NEW YORK GRAND OPERA 2010 SEASON

 

Giuseppe Verdi's

GIOVANNA D'ARCO

October 21, 2010


 7:30 p.m.

at

CHURCH OF ST. PAUL AND ST. ANDREW
263 WEST 86TH STREET (AT WEST END AVENUE), NEW YORK, NEW YORK

 

ADMISSION IS FREE

About New York Grand Opera

             Since New York Grand Opera premiered with a performance of La Boheme on May 23, 1973 in the grand ballroom of the Riverside Plaza Hotel on Manhattan’s West 73rd Street, the Company has given over 200 performances of over 50 different operas  to over 3 million people in Central Park, throughout the five boroughs, Long Island and New Jersey.  For  many, New York Grand Opera’s performances have been their first experience hearing and seeing an opera.  

New York Grand Opera’s performances  have included not only the standards such as Aida, Rigoletto, Tosca, Cavalleria Rusticana and I Pagliacci but also such rarities as an unfamiliar La Boheme by Leoncavallo and Verdi’s lost and rare Stiffelio in their American premieres; the first staged performances in the United States of Verdi’s Giovanna d'Arco; the first staged performance in New York of Aroldo; the first  New York staged performance in 127 years of Verdi’s I Masnadieri; the first New York performance with orchestra of the earliest Verdi opera, Oberto; and the first professional staged performance in fifty years of Halevy’s La Juive.

             In addition to its annual summer series in Central Park, New York Grand Opera has played throughout the metropolitan area in such venues as Carnegie Hall, Lincoln Center’s Alice Tully Hall, the Beacon Theater, Brooklyn Academy of Music, Temple B’nai Jeshurun, Bronx Botanical Gardens, Cunningham Park in Queens, Snug Harbor on Staten Island, Co-op City in the Bronx, the Flushing Center for the Arts, and Brookdale Park in Montclair, New Jersey. The company has also given a number of performances  for students in elementary through high schools throughout the City as part of its educational program.

            What makes the company truly unique is that while other companies present free opera performances during the summer, only the New York Grand Opera presents professional  fully-staged operas. Stage directors have included Anthony Stivaniello, Lawrence Florio,  Roberto Stivaniello, James Lucas (who has staged productions for New York’s Metropolitan Opera), Franco Gentilesca and  Albert Bergeret.

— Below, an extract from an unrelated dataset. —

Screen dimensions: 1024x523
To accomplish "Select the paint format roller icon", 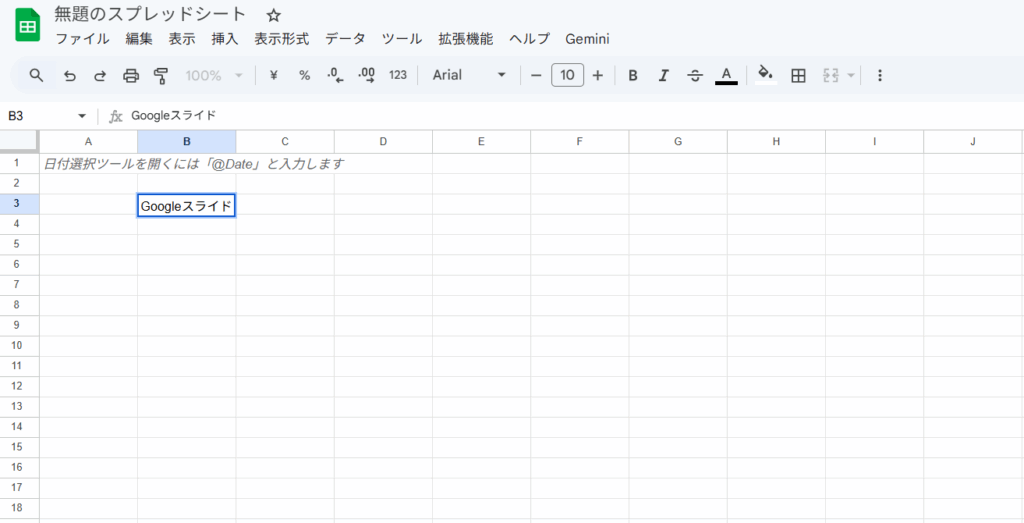I will click(161, 75).
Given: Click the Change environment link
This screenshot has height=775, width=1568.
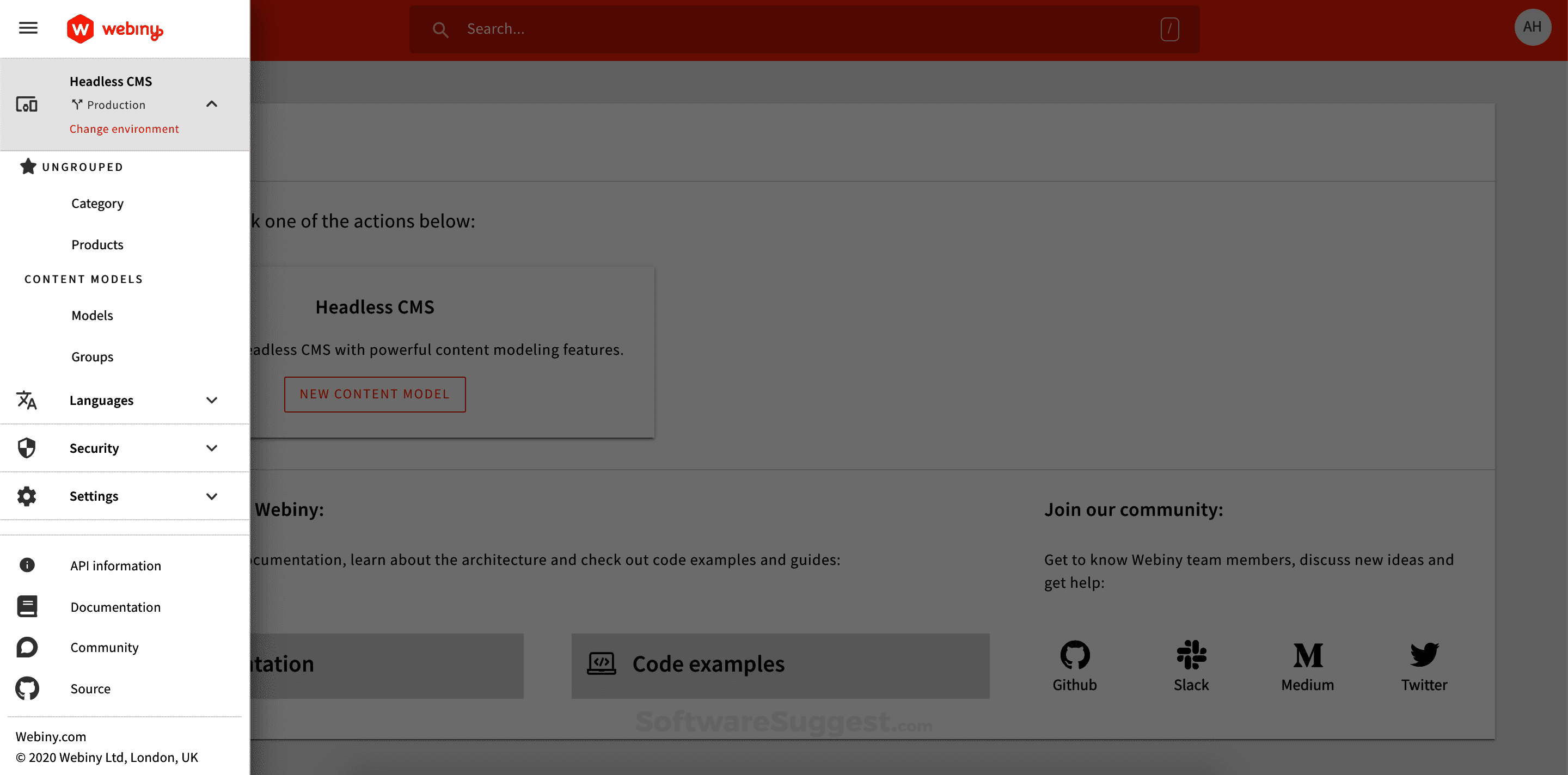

            When this company was formed, La Selva felt that New York needed a professional opera company which would fall somewhere between the New York City Opera and the Metropolitan Opera. La Selva wanted to build audiences, to give people a chance to see and hear opera who might not have been able to afford the other companies. And, of course, he wanted to give qualified singers a chance. Thus, he has discovered many singers who have gone on to professional careers as well as using Metropolitan Opera and New York City Opera singers including Lucine Amara, Gabriella Tucci, Enrico di Giuseppe, Frank Guarrera and Isola Jones.